Samstag, 20. Mai 2017

[Rezension] Miranda Dickinson - Acht Wochen und ein Leben lang

Verlag: mtb

Taschenbuch: KLICK - 9,99 € - 416 Seiten
ebook: KLICK - 9,99 €
Reihe: Nein
Altersempfehlung: Erwachsene
Genre: Romance

Die Autorin:
Miranda Dickinson stammt aus einer musikalischen, sehr kreativen Familie. Sie schreibt Songs und singt in einer Band. Ihren ersten Roman lud Miranda Dickinson auf einer Selfpublishing-Plattform hoch, wo er von einer Verlagslektorin entdeckt wurde. Prompt landete er auf der Sunday Times-Bestsellerliste - wie inzwischen jeder weitere ihrer Romane.







Inhalt:
Noch während Nell denkt, ihr Leben wird um eine feste Beziehung reicher, löst sich eigentlich eher alles vor ihren Augen auf. Statt ihr die große Liebe zu gestehen, erzählt ihr der Mann ihres Herzens, dass sie leider ihren Job verloren hat. Dass er dabei mehr sagen will, nimmt Nell gar nicht wahr. Dank einer kleinen Abfindung ergreift sie die Chance und flüchtet für ein paar Wochen nach San Francisco zu ihrer Cousine. Dort angekommen erliegt sie recht schnell dem Zauber der Stadt und auch ihre Ideen für die Zukunft scheinen sich zu festigen. Doch so einfach, wie man es sich wünscht, ist es nie, denn die Vergangenheit holt Nell schneller ein, als ihr lieb ist.

Meine Meinung:
Dieses Buch ist ganz klar eine Liebeserklärung an San Francisco. Wer dieses Buch gelesen hat und sich nicht direkt wünscht, sofort hin zu können, der ist ganz klar dem Zauber nicht erlegen. Und das war es wirklich .. ein Zauber einer Stadt, ohne diese zu beschönigen. Doch bei mir hat es klar den Wunsch verstärkt, auch diese Stadt irgendwann einmal kennenzulernen.

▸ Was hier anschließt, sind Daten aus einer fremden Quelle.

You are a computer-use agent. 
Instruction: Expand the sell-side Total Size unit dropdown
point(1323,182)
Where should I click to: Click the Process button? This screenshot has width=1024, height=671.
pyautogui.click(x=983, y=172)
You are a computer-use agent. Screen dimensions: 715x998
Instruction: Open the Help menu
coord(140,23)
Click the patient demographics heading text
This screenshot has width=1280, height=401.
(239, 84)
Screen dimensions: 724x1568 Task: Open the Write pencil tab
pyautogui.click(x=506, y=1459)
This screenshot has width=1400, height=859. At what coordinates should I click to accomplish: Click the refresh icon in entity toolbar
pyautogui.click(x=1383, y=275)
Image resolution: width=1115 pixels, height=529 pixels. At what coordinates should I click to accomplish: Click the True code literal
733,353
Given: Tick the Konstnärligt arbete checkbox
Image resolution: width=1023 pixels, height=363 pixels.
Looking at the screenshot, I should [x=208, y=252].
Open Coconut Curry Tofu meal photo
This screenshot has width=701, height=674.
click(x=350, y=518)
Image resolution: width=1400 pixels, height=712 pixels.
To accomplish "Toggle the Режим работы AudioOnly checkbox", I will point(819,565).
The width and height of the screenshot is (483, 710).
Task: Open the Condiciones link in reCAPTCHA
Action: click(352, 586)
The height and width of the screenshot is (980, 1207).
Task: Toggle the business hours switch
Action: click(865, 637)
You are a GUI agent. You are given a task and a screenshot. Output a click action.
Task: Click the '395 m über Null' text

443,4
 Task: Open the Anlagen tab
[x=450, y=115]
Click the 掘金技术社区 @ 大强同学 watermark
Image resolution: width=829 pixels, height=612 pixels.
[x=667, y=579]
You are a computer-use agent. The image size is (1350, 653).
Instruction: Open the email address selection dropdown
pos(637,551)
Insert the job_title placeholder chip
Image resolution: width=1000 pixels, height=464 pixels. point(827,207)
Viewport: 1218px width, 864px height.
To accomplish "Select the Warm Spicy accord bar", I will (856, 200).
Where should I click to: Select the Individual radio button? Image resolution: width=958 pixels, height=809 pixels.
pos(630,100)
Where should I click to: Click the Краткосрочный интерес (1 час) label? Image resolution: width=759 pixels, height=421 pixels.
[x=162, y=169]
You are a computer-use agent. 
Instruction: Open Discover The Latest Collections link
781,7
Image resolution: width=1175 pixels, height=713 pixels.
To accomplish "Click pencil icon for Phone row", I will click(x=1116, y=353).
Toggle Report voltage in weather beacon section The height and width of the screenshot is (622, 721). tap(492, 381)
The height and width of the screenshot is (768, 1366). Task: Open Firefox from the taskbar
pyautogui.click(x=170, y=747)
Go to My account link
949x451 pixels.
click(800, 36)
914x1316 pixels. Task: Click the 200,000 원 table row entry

Die Geschichte von Nell ist wieder so ein bisschen wie im Märchen .. alles geht den Bach runter und dann auch wieder rauf. Aber genau diese Geschichten sind es, die man lesen möchte, wenn man dem grauen Alltag entfliehen möchte. Dabei hat es Nell sicherlich nicht einfach. Ihre Liebe entpuppt sich als Desaster, ihr Job ist weg und die Zukunftsperspektiven sind jetzt nicht die rosigsten. Umso schöner, dass sie sich nicht ihre Lebensfreude stehlen lässt, sondern die Chance ergreift, etwas Neues daraus zu entwickeln.

Ich gebe zu, ich hätte noch stundenlang in San Francisco und den Erzählungen der Autorin verweilen können. Wie gerne hätte ich selbst im Diner gesessen und die ganzen Köstlichkeiten probiert, die hier so aufgelistet werden ... und egal wie gut die Rezepte sind, das Nachkochen zu Hause schmeckt doch nie so wie vor Ort :) ... Leider gibts hier auch keine Rezeptanhänge, was ich mir bei dem ein oder anderen Rezept doch gewünscht hätte :)

Fazit:
Ein schöner Roman, der fast eine Hommage an San Francisco ist und im Leser auf jeden Fall den Wunsch einer Reise weckt. Gleichzeitig ein Buch, um dem grauen Alltag für ein paar unterhaltsame Stunden zu entfliehen. Sehr empfehlenswert!